++++ EXERCISE INPUTS

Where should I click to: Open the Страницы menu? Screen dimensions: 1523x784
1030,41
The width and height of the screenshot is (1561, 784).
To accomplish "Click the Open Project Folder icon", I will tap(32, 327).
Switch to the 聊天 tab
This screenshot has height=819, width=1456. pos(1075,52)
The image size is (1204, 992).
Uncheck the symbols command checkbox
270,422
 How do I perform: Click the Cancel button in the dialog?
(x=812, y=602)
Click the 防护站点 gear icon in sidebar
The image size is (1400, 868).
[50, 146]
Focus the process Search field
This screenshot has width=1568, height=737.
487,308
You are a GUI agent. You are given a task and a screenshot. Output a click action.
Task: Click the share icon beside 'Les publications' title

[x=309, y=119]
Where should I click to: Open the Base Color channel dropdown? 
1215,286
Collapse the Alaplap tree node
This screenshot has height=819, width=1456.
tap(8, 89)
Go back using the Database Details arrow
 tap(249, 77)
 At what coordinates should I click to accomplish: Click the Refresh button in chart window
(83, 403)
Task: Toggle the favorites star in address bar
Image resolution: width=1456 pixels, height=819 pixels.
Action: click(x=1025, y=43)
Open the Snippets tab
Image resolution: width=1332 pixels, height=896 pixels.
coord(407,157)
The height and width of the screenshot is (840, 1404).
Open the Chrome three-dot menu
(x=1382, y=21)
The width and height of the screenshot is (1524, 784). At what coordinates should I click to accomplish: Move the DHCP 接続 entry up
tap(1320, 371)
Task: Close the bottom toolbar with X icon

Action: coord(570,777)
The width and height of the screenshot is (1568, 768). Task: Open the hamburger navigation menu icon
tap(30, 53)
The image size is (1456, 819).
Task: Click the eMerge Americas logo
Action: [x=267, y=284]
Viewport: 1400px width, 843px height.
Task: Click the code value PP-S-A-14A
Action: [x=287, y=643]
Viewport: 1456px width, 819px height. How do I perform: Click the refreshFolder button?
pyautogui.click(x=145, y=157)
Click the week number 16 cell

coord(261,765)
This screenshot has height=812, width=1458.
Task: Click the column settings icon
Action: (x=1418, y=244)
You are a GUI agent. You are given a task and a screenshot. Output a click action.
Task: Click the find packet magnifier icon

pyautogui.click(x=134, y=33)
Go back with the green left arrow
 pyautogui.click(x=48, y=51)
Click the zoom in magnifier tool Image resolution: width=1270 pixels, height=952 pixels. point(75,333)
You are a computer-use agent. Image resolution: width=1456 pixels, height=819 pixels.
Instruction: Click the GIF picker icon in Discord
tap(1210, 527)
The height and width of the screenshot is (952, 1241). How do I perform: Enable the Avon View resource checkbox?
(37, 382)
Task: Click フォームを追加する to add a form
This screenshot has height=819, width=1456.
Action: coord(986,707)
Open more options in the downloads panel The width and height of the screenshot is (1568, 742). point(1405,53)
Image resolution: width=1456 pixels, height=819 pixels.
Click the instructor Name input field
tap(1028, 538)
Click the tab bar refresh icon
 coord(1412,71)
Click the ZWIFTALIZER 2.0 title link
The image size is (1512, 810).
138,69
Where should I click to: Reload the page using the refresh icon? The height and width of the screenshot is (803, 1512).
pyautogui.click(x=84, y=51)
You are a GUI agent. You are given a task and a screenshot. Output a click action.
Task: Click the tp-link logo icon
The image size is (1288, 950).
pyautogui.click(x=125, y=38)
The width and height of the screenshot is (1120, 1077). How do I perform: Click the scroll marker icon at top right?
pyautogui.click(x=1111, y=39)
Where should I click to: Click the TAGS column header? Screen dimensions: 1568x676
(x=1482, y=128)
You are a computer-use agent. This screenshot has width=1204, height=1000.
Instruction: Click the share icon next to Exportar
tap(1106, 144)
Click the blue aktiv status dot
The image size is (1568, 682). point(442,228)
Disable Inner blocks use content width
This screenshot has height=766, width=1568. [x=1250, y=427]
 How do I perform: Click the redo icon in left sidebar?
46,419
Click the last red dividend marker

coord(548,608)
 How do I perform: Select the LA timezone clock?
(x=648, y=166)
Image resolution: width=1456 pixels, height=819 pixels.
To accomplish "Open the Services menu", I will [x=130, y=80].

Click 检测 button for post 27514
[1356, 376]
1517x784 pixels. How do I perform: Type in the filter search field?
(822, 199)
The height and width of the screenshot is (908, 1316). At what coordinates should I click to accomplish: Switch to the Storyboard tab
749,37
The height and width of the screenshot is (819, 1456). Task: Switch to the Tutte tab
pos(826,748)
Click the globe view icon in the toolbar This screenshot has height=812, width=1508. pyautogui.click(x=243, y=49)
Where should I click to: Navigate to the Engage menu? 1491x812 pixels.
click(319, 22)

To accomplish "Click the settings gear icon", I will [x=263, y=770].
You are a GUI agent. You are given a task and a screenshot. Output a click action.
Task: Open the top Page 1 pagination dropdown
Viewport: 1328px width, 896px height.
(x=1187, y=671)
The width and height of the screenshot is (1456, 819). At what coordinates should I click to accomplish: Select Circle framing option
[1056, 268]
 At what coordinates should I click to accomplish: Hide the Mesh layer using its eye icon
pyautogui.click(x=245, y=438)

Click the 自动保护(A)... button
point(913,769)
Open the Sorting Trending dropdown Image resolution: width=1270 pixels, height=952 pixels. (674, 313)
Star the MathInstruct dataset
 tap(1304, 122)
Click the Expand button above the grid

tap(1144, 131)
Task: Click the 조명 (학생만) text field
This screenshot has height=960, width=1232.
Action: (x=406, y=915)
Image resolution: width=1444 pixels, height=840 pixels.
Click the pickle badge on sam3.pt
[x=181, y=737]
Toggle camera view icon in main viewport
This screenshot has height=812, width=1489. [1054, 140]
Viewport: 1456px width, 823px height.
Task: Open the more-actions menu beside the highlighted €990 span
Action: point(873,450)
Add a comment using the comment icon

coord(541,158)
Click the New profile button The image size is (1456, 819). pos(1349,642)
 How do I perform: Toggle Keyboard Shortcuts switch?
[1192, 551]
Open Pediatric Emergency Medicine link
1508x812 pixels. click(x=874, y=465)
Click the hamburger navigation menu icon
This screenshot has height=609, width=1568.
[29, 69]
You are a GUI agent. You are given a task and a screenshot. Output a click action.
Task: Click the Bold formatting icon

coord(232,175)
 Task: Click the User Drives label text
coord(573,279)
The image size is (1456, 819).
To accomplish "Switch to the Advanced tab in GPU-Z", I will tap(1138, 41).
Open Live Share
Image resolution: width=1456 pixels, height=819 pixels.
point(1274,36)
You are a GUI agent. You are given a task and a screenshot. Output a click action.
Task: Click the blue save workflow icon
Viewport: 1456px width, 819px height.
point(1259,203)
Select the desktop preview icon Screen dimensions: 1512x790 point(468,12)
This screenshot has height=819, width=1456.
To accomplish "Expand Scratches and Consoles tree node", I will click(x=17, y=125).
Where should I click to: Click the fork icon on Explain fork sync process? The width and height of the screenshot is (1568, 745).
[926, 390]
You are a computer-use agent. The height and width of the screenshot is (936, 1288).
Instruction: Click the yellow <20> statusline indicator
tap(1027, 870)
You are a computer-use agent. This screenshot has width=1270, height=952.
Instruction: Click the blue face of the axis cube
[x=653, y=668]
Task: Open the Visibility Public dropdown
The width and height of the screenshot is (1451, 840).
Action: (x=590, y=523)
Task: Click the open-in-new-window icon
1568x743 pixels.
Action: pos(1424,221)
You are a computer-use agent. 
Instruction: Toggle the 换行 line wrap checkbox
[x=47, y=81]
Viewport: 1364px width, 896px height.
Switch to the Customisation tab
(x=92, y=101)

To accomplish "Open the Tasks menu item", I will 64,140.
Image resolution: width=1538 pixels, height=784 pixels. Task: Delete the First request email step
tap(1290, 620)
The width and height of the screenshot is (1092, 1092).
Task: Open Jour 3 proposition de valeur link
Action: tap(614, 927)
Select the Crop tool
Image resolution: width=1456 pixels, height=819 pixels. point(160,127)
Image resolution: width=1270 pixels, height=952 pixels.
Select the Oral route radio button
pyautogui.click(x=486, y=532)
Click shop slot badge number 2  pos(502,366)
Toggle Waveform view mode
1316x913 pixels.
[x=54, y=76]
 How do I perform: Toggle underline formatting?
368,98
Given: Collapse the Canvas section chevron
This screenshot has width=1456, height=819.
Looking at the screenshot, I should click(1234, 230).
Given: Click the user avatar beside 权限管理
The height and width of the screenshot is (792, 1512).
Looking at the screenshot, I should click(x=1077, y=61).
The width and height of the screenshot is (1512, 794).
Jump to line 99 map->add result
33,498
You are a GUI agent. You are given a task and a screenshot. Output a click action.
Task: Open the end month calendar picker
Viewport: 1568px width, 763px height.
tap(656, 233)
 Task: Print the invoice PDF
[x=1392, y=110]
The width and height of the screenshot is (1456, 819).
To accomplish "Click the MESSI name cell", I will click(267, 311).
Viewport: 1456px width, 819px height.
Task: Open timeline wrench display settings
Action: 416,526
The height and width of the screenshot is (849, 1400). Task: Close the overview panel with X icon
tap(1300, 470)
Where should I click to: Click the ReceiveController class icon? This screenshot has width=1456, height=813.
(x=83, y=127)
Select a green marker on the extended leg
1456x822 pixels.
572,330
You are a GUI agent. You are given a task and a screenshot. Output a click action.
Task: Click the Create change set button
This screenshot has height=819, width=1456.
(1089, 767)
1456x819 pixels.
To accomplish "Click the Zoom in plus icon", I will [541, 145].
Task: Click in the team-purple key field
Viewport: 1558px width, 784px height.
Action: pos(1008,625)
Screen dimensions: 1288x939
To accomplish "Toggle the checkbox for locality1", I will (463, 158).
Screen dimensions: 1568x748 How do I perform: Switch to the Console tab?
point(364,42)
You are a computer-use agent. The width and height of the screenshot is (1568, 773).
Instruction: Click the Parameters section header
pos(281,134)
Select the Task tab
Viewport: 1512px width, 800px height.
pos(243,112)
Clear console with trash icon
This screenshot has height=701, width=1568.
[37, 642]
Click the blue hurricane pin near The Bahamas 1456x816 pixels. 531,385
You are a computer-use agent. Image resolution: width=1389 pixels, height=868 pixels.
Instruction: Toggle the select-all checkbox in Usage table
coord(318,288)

++++++++

[YOUR INSTRUCTIONS]
Could you show every line of the material that includes the string "gear"?

[YOUR SOLUTION]
Click the 防护站点 gear icon in sidebar
To accomplish "Click the settings gear icon", I will [x=263, y=770].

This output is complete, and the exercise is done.